DeepSpeech by Baidu Inc.
DeepSpeech came all the way in 2014 from Baidu Inc. published by my senior friend Awni Hannun and et. al. who came from YCombinator and graduated from Standford University, San Franscio. He is currently working at Facebook AI Research (FAIR).
After the release of DeepSpeech or DeepSpeech 1, the next year DeepSpeech 2 was released (2015). DeepSpeech takes an audio feature as an input and output the audio transcript. Today’s discussion is based on DeepSpeech 2, however there is Deepspeech 3 and other state-of-the art for ASR.
The network consist of five layer, the input features are fed into three fully connected layers, followed by a bidirectional LSTM layer, and lastly to the fully connected layer. The hidden layer at the fully connected layers uses the ReLU activation. The LSTM uses tanh activation.
The output from this layer will be the matrix of probabilities over time. At each time step of 20 mili seconds, the network yields and output of each characters from the alphabet, which is the likelihood of the character being said in the audio. CTC loss function allow us maximize the likelihood of the probability of the character be correct.
Since the paper do not mention anything about the hyperparameters so implementing is tedious to get the result based on the paper. Hence, we refer to the open source implementation of the DeepSpeech by Mozilla.
Thanks to Mozilla for making it open source and providing it in GitHub.
Training on DeepSpeech
Mozilla’s implementation of DeepSpeech is based on tensorflow.
Preparing the csv file of data
The input data for the Acoustic model are the “train.csv”, “test.csv” and “dev.csv” files The csv file is in the format of: wav_filepath, wav_filesize, transcript
Eg:
wav_filepath, wav_filesize, transcript
/path/to/wavefile/file1.wav, 205xxx, this is a sample sentence
/path/to/wavefile/file2.wav, 781xx, the dog ate the sweets
Preparing the alphabets
For training the english ASR model, the alphabets consist of 26 english alphabets (a-z)
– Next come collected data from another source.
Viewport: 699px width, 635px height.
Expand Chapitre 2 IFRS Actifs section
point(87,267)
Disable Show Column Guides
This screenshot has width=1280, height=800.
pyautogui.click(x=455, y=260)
and 0-9 (10) digit integers.
For Chinese Model, requires the pinyin alphabets along with 10 digits from 0 to 9.
Language Model
We shall prepare our language mode using KenLM.
The Mozilla DeepSpeech recommend us to use KenLM which is most compatible lm for the training.
First we need a corpus of vocabulary to create language model.
Install the KenLM tool
wget -O - https://kheafield.com/code/kenlm.tar.gz |tar xz
mkdir kenlm/build
cd kenlm/build
cmake ..
make -j2
once you build the KenLM tool, its time to create a language model from the vocabulary corpus.
bin/lmplz -o 5 vocabulary.txt text.arpa
This will generate intermediate product with arpa extension.
Now, let’s run one script
bin/build_binary text.arpa text.binary
So, we have the language model (lm) named text.binary
Trie model
Building a trie model is pretty simple and straightforward. Trie model is used during the decoding process after ctc,
the task i mentioned earlier. It dose the beam search for every character output from the acoustic model.
we can generate the trie model from the native_client provided by the deepspeech.
native_client/generate_trie language_model.binary, alphabets.txt, vocabulary trie.binary
Training the ASR model
By now we have everything, except the last missing piece of puzzle and obvious i.e asr model.
Let’s train with the deepspeech
$ python DeepSpeech.py --train_files /data/zh_data/data_thchs30/mini_train.csv --dev_files /data/zh_data/data_thchs30/mini_dev.csv --test_files /data/zh_data/data_thchs30/mini_test.csv --alphabet_config_path /data/zh_data/alphabet.txt --lm_binary_path /data/zh_data/zh_lm.binary --lm_trie_path /data/zh_data/trie --decoder_library_path native_client/libctc_decoder_with_kenlm.so --checkpoint_dir /data/zh_data/checkpoint/ --validation_step --epochs 75
Since I use distributed tensorflow, as described in my youTube video,
the process looks lik this in parameter server.
and Worker server looks like this
Once, the training is almost over, the evaluation will be show as
The above training uses distributed tensorflow. I also used horovod implementation for training using MPI.